Plaintiffs allege that despite the fact that Mt. Sinai students represented more than one half of Port Jefferson's high school population, the Port Jefferson School Board and Magnarella refused any input from Mt. Sinai or its School Board with respect to decisions affecting the education of Mt. Sinai students. Additionally, plaintiffs claim that Mt. Sinai students were discriminated against as a group in the Port Jefferson school system. Plaintiffs further allege that the Port Jefferson School Board and Magnarella were made aware of this discrimination yet refused to investigate or correct the situation.
During this time period, the New York State Department of Education and other agencies recommended that merger of the two school districts might present the best solution to the controversy that was developing between the two districts. Plaintiffs allege that while they supported such a course of action, Port Jefferson rejected the proposed merger. Partially as a result of Port Jefferson's refusal of the merger proposal, Mt. Sinai announced that it would pursue the option of building its own high school so that it could terminate its relationship with Port Jefferson.
On or about December 13, 1988, the residents of Mt. Sinai approved the construction of the new high school. Sometime in 1989, construction contracts went forward and Mt. Sinai projected that the high school would be completed in time for the 1992-93 school year. Thus, Mt. Sinai still needed to make some provision for the continuing education of its high school students for the two school years 1990-91 and 1991-92, years which were not encompassed by either the 1985 tuition contract with Port Jefferson, or the anticipated completion date of its own high school.
On or about January of 1989, the Mt. Sinai School Board and the Port Jefferson School Board, in part through its superintendent, reached an agreement in principle as to a new tuition contract to cover the two school years. However, plaintiffs allege that despite repeated demands that the final revised version of the contract be delivered for execution, the contract was never delivered or reduced to writing. One of the terms agreed to in principle was that Mt. Sinai would offer up to fifteen teaching slots to teachers from the Port Jefferson school district, as long as Mt. Sinai could hire the individuals it thought were best qualified for the positions.
While Mt. Sinai was waiting to receive the contract, Port Jefferson School Board and its superintendent and the New York State United Teachers, initiated and guided legislation, which eventually became Education Law § 3014-c.

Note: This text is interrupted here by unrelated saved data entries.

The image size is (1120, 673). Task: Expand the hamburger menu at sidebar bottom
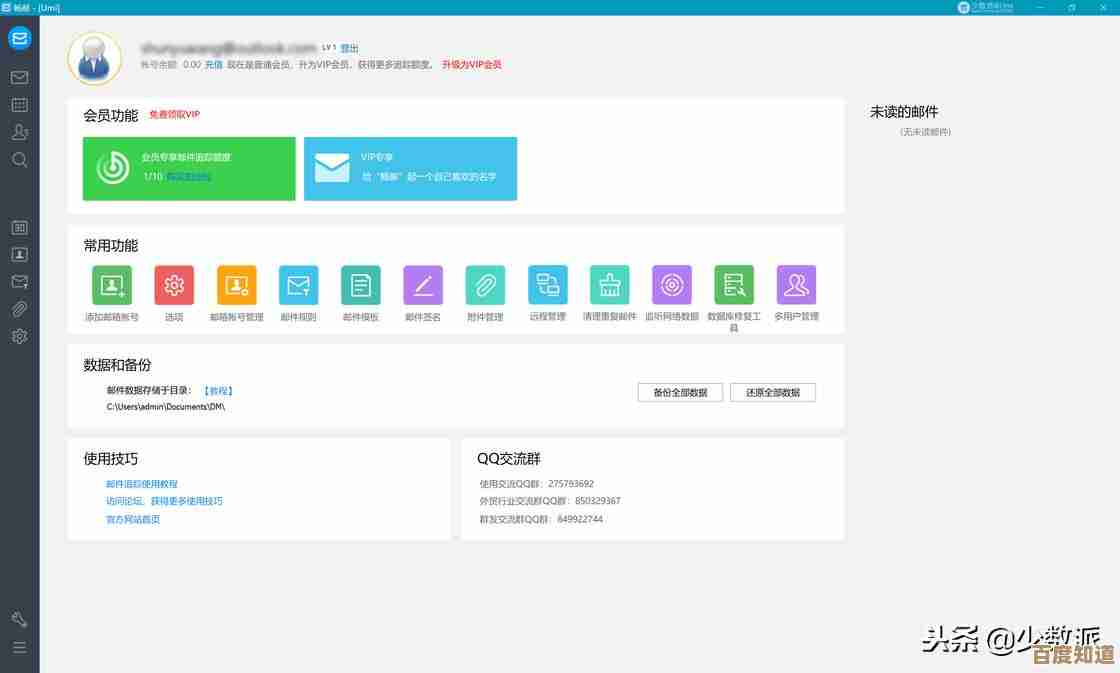[x=19, y=647]
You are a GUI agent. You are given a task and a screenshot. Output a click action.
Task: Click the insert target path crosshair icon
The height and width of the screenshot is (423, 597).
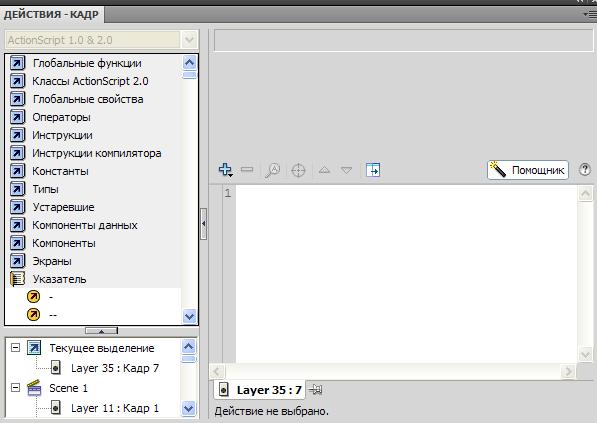(298, 170)
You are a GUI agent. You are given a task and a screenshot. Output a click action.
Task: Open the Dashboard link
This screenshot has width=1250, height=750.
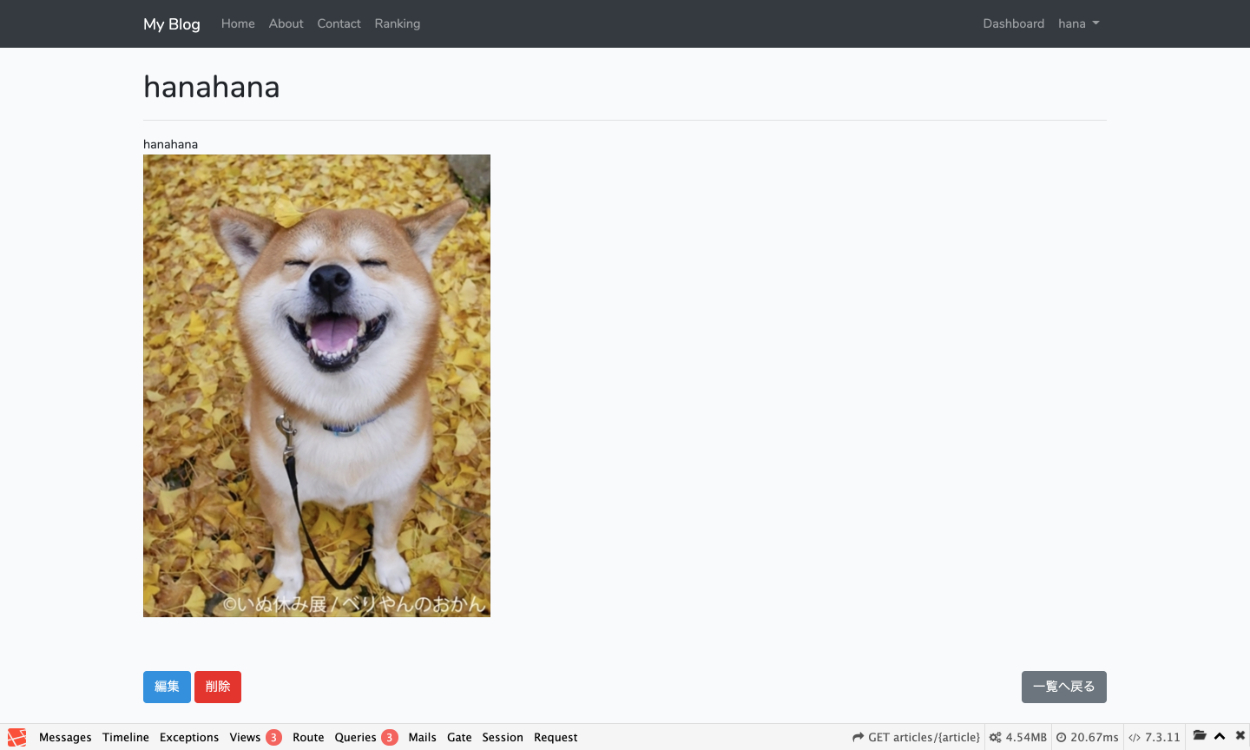point(1013,24)
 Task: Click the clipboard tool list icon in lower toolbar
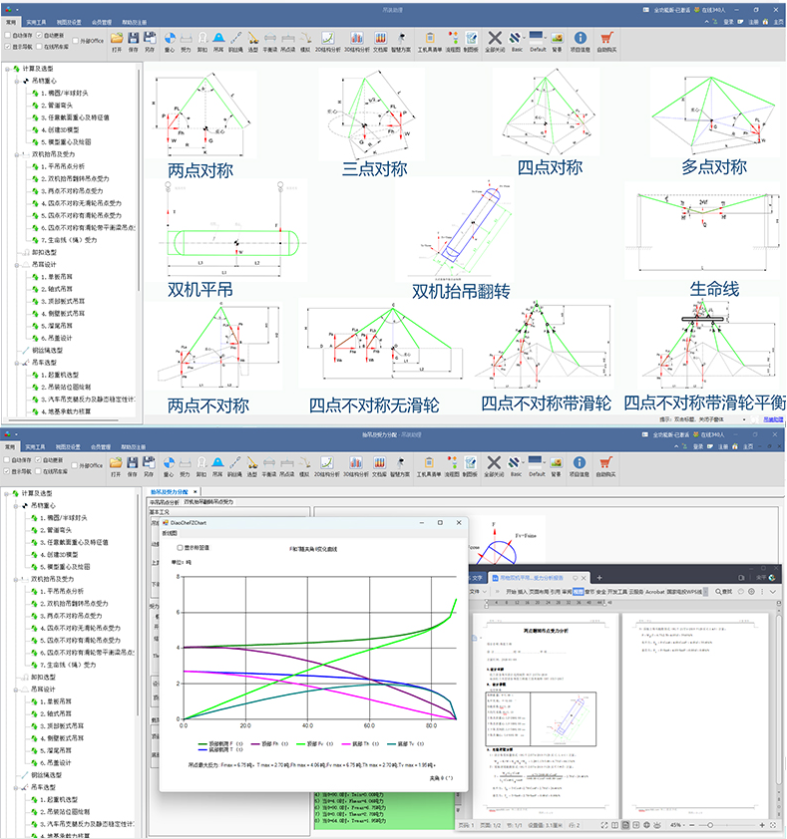click(429, 462)
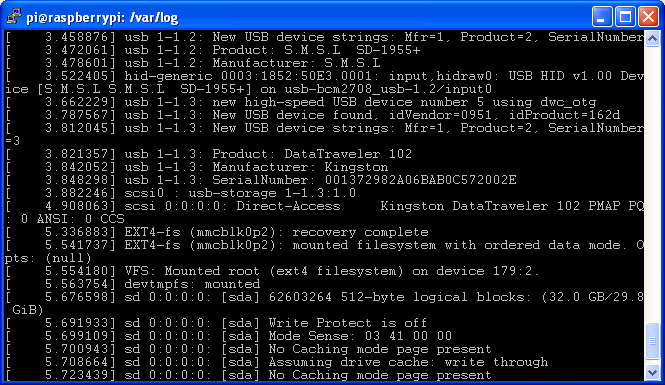665x385 pixels.
Task: Click the scrollbar down arrow
Action: click(652, 372)
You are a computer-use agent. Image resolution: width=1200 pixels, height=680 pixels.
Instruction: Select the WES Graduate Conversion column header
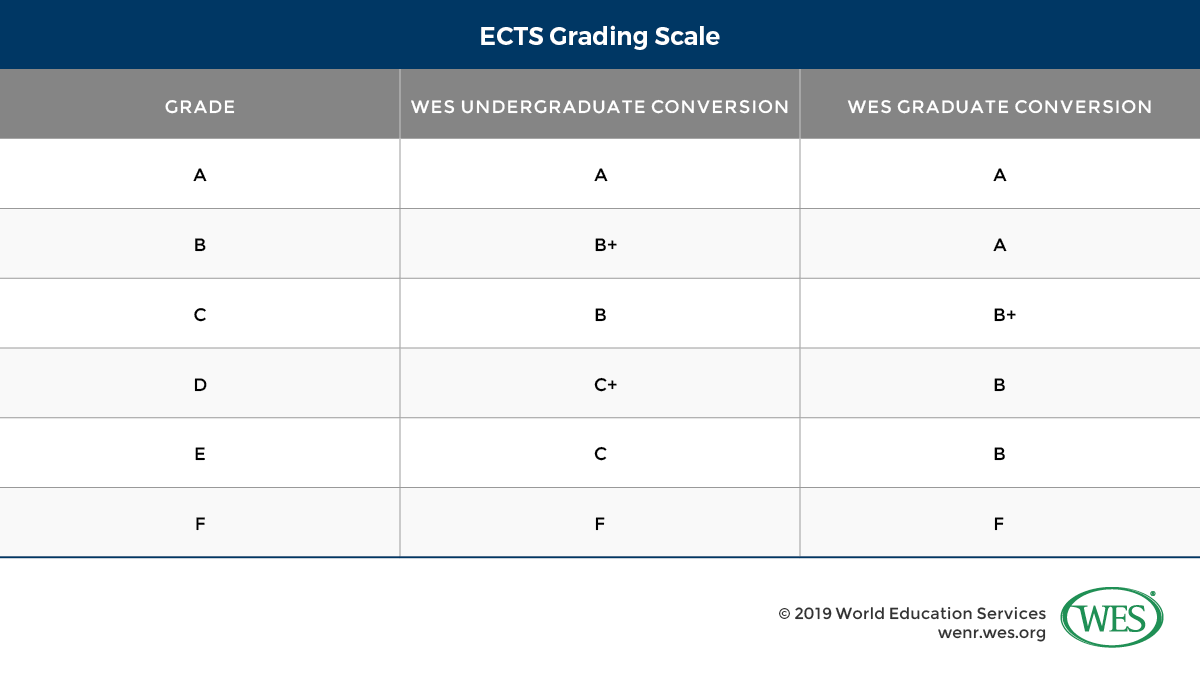click(x=1000, y=106)
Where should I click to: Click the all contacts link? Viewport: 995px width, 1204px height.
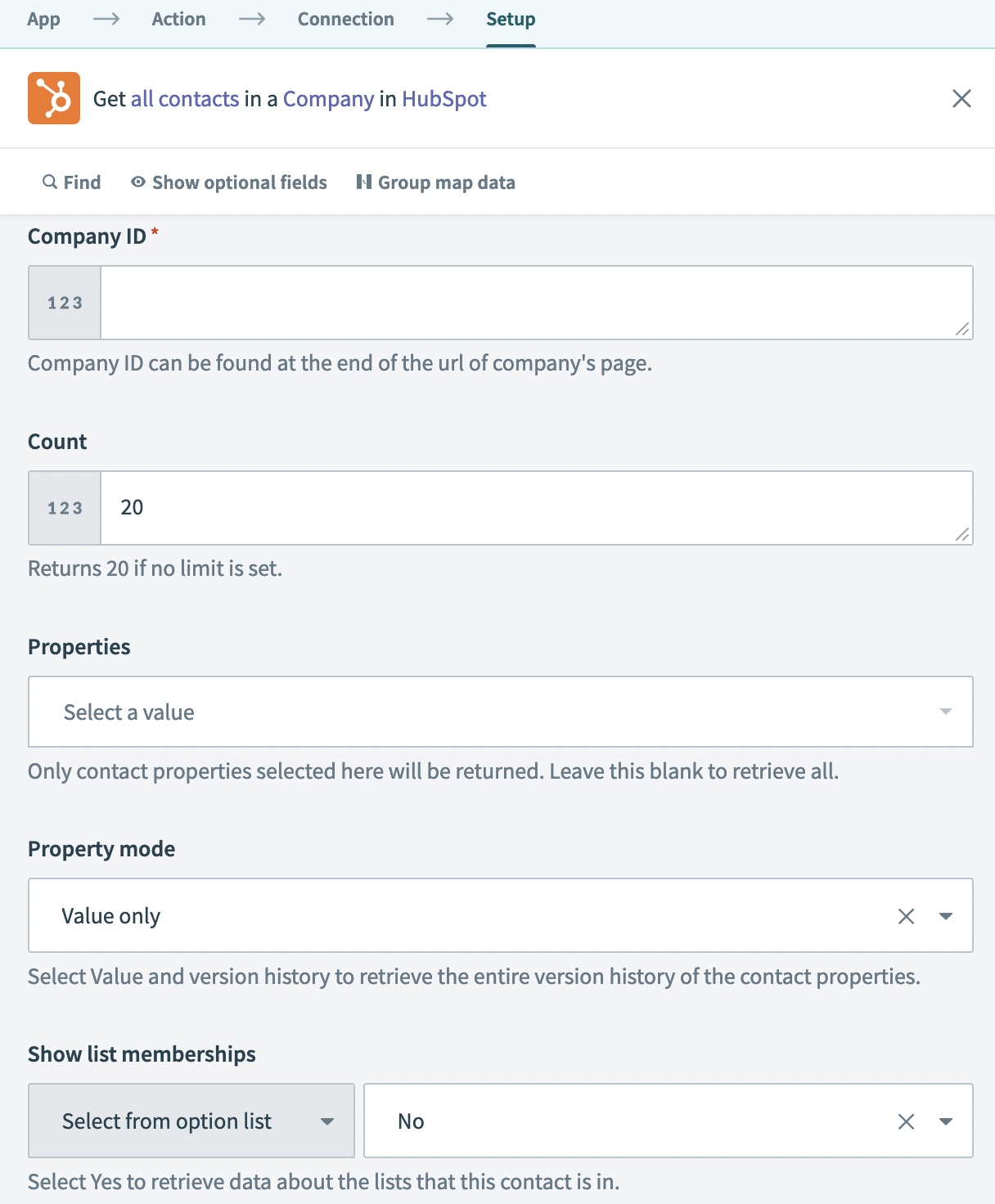pos(184,98)

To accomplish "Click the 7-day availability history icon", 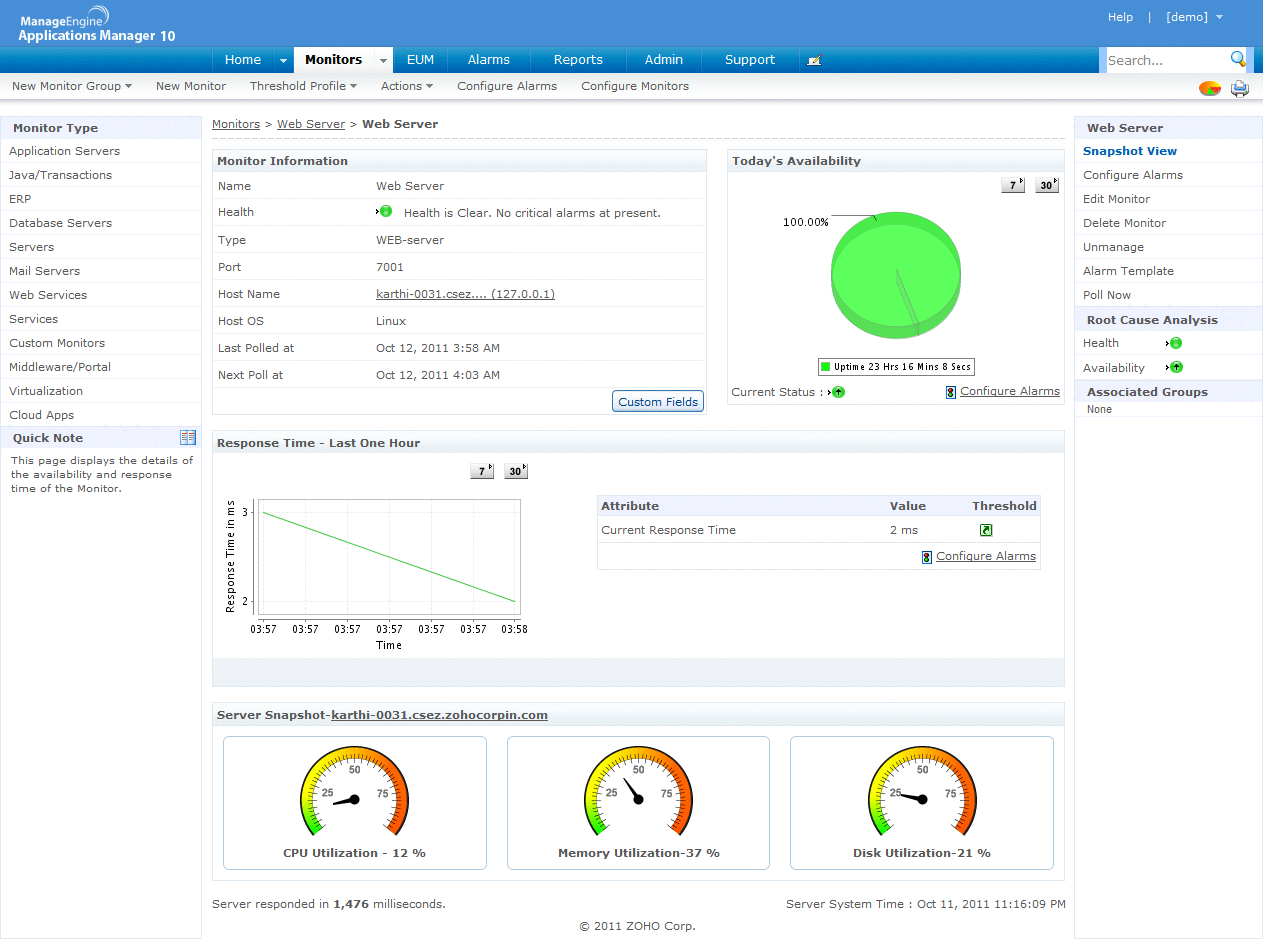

This legislation essentially protects the tenure and other rights of teachers in situations where a school district "takes back" its tuition students, from what was deemed to be the "receiving district." The statute provides that where the "sending district" assumes the education of students formerly provided by a receiving district,
each teacher employed by the receiving district in the education of such children at the time of such take back by the sending district shall be considered an employee of such sending district with the same tenure status he or she maintained in the receiving district.